Politique - 8 février 2026
Le ministre de la RDC appelle les Banyamulenge à visiter les zones contrôlées par le gouvernement en pleine tension
Kigali, le 5 février 2026 - L'ambassadeur Olivier Nduhungirehe, ministre des Affaires étrangères et de la Coopération du Rwanda, a appelé la communauté Banyamulenge à visiter les zones contrôlées par le gouvernement de la RDC pour constater la situation de leurs propres yeux, affirmant que leurs proches ne sont pas tués.
Cette annonce fait suite à une réunion le 4 février 2025 à Washington D.C., États-Unis, où le porte-parole du gouvernement congolais, Patrick Muyaya, a rencontré des Tutsis congolais, principalement des Banyamulenge. La réunion, largement médiatisée, visait à démentir les rapports d'atrocités commises à Minembwe depuis 2017.
Selon Muyaya, des représentants, dont Me Emile Muhizi, ont déclaré que l'AFC/M23 s'oppose au gouvernement de la RDC et que le Rwanda chercherait prétendument à les unir avec d'autres Congolais. Ils ont promis de continuer à dénoncer les actions de l'AFC/M23.
Le ministre Nduhungirehe a souligné que les campagnes médiatiques à elles seules ne suffisent pas, déclarant : "La réunion dans de belles salles à Washington, qui a été annoncée dans les médias, est bonne, mais ces personnes visitant des zones contrôlées par les FARDC, FDLR, Wazalendo et FDNB, sans accompagnement, seraient mieux."

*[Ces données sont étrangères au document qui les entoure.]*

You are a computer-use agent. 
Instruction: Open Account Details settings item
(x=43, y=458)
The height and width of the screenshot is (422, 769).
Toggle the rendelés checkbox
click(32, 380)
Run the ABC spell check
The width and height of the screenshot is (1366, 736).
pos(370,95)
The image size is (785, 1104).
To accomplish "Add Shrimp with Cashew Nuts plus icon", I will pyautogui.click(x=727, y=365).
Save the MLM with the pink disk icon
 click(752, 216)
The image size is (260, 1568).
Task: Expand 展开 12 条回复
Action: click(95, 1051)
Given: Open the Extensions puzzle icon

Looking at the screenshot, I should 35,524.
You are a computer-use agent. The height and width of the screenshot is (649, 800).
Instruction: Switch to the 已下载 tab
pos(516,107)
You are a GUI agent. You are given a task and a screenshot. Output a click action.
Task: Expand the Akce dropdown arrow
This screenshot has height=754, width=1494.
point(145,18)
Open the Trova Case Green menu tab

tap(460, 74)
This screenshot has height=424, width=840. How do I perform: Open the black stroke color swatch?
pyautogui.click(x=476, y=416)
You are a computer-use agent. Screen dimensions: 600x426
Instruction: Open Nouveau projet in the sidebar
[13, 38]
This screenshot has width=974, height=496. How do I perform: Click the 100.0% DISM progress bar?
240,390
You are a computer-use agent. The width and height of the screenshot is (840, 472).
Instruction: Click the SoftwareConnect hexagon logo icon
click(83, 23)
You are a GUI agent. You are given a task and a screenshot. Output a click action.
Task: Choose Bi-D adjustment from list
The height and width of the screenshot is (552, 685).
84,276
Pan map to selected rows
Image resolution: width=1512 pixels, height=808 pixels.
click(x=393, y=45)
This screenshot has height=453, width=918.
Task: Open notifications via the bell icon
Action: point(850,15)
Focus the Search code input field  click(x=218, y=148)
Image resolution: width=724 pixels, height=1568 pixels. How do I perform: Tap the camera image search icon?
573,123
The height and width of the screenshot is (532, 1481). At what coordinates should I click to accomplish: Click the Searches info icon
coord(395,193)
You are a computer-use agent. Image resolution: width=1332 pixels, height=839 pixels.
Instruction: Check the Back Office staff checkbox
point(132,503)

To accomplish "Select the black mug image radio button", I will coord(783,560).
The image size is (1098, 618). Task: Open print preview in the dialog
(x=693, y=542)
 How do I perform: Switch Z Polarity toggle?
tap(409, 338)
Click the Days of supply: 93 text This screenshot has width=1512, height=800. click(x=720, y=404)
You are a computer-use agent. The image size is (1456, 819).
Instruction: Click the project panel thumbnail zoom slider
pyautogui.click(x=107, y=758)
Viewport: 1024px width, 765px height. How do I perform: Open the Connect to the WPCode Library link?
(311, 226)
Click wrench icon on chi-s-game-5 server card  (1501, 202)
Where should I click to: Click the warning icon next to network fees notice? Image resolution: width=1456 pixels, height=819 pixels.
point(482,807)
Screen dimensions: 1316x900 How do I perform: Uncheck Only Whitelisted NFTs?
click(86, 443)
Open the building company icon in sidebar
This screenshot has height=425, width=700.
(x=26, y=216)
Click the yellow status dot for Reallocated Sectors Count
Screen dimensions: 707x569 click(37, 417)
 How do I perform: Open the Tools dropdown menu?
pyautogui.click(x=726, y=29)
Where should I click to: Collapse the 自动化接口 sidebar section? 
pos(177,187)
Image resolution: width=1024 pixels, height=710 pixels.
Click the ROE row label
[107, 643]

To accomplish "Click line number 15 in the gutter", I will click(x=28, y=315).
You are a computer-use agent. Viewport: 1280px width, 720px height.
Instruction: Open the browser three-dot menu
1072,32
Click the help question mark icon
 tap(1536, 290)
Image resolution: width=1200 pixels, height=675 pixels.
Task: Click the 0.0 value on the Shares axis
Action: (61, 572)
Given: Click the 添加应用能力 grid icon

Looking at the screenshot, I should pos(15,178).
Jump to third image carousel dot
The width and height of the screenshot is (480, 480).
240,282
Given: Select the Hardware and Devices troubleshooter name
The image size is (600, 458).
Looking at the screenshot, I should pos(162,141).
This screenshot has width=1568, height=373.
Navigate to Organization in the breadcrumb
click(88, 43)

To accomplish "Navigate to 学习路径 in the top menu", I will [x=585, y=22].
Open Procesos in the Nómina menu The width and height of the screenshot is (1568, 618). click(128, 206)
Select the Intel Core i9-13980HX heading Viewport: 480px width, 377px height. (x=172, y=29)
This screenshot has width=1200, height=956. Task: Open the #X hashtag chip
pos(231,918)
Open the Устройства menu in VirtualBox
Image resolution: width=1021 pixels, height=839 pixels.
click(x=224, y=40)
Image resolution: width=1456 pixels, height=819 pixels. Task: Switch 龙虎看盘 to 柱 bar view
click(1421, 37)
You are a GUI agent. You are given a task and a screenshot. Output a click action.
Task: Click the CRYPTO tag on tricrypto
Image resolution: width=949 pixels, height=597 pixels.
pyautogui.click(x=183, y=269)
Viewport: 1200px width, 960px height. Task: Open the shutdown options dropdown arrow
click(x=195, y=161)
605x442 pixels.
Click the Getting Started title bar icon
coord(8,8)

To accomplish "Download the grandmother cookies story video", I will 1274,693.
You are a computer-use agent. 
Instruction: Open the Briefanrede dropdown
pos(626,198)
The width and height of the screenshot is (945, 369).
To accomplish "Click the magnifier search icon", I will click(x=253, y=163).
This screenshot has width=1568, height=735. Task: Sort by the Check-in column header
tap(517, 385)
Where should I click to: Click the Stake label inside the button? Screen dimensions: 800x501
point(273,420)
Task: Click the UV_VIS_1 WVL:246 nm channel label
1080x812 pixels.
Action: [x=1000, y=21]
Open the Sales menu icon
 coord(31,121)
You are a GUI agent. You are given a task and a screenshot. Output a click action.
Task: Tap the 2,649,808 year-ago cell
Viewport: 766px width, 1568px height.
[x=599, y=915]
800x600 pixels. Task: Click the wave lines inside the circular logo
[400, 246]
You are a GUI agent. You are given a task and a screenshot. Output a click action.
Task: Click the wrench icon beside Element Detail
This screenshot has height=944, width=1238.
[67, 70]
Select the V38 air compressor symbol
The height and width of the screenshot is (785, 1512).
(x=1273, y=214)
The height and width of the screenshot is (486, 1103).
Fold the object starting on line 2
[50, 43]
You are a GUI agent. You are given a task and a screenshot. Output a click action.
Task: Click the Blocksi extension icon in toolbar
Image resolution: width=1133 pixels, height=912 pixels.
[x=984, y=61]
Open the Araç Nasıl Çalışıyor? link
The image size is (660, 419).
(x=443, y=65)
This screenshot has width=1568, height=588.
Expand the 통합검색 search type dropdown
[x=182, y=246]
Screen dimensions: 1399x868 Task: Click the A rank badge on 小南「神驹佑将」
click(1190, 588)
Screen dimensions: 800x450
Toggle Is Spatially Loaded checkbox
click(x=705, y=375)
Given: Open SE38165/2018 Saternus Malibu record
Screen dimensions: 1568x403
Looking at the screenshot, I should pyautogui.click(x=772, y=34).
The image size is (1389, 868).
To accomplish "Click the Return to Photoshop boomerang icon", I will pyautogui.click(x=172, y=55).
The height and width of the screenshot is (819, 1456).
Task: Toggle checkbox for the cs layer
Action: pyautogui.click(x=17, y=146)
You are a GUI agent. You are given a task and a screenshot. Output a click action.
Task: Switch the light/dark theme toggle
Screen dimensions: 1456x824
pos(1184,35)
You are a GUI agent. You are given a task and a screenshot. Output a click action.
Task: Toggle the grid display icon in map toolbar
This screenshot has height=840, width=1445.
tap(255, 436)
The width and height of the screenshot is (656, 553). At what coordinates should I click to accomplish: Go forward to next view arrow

L'Association Mahoro pour la paix (MPA), représentant les Banyamulenge aux États-Unis, a critiqué la réunion, affirmant que Muhizi et ses collègues ne sont pas des représentants élus. La MPA, dirigée par le président Douglas G. Kabunda, a déclaré : "Ces individus qui ont été sélectionnés, non élus, ont rencontré le ministre Muyaya par eux-mêmes. Ce qu'ils ont dit n'a rien à voir avec la position de la communauté Banyamulenge vivant aux États-Unis et n'a rien à voir avec nos institutions élues."
Muhizi et ses collègues ont affirmé que les allégations de mauvais traitements envers les Banyamulenge sont fausses. Cependant, les tensions avec les groupes Wazalendo, dirigés par le général William Amuri Yakutumba et John Makanaki, persistent, car ils considèrent les Banyamulenge comme des Rwandais qui devraient quitter la RDC.
La haine envers les Banyamulenge a augmenté dans le Sud-Kivu et le Nord-Kivu. En septembre 2025, des combattants Wazalendo ont expulsé le général de brigade Olivier Gasita d'Uvira, le qualifiant de Tutsi, Rwandais et ennemi, donnant à la communauté 10 jours pour partir. En janvier 2026, Habyarimana Mbitse (alias Jules Mulumba), parlant au nom de Wazalendo, a attaqué le lieutenant-général Pacifique Masunzu, l'appelant traître malgré son service au gouvernement de la RDC après s'être séparé des forces soutenant les Banyamulenge.
La situation souligne les tensions persistantes entre les Banyamulenge, Wazalendo et le gouvernement de la RDC, mettant en lumière la méfiance profonde et les préoccupations en matière de sécurité dans les provinces de l'est.